Results of the compound specific analyses showed that Nigrosine Base EX attained -2% degradation after 28 days.

Validity criteria fulfilled:
yes
Interpretation of results:
other: not readily biodegradable
Conclusions:
The test material cannot be considered to be readily biodegradable under the strict terms and conditions of the OECD Guideline No. 301C.
Executive summary:

In an assessment of ready biodegradability study, modified MITI test (370/135), the test material was determined to not be readily biodegradable according to OECD Guideline 301C, having attained 4% degradation after 28 days.
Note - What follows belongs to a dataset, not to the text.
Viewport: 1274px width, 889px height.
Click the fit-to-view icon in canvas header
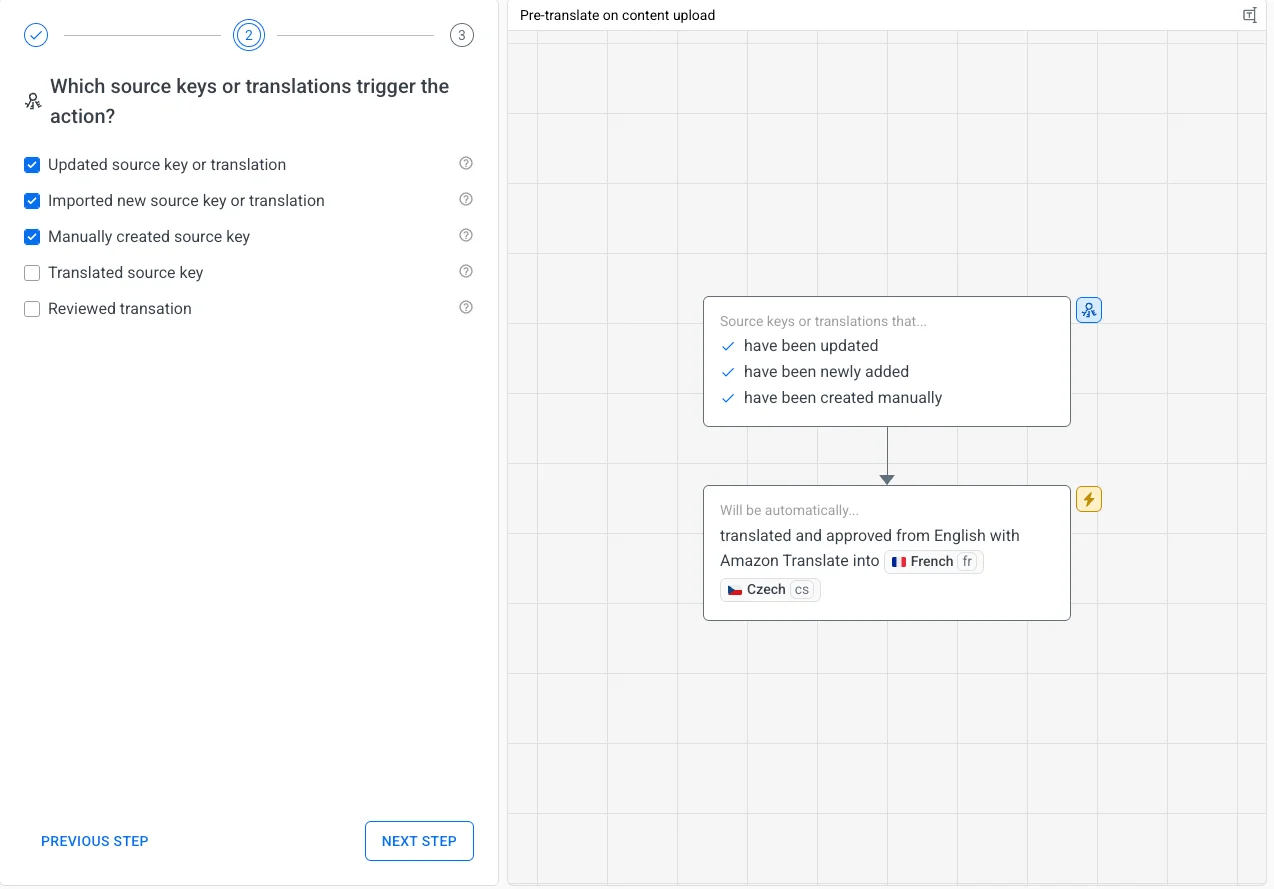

Description of key information

The test material cannot be considered to be readily biodegradable under the strict terms and conditions of the OECD Guideline No. 301C.

Key value for chemical safety assessment

Biodegradation in water:
under test conditions no biodegradation observed
Type of water:
freshwater

Additional information

In an assessment of ready biodegradability study, modified MITI test, conducted to GLP and with a Klimisch score of 1, the test material was determined to not be readily biodegradable, having attained 4 % degradation after 28 days. The study was awarded a reliability score of 1 in accordance with the criteria set forth by Klimisch et al. (1997).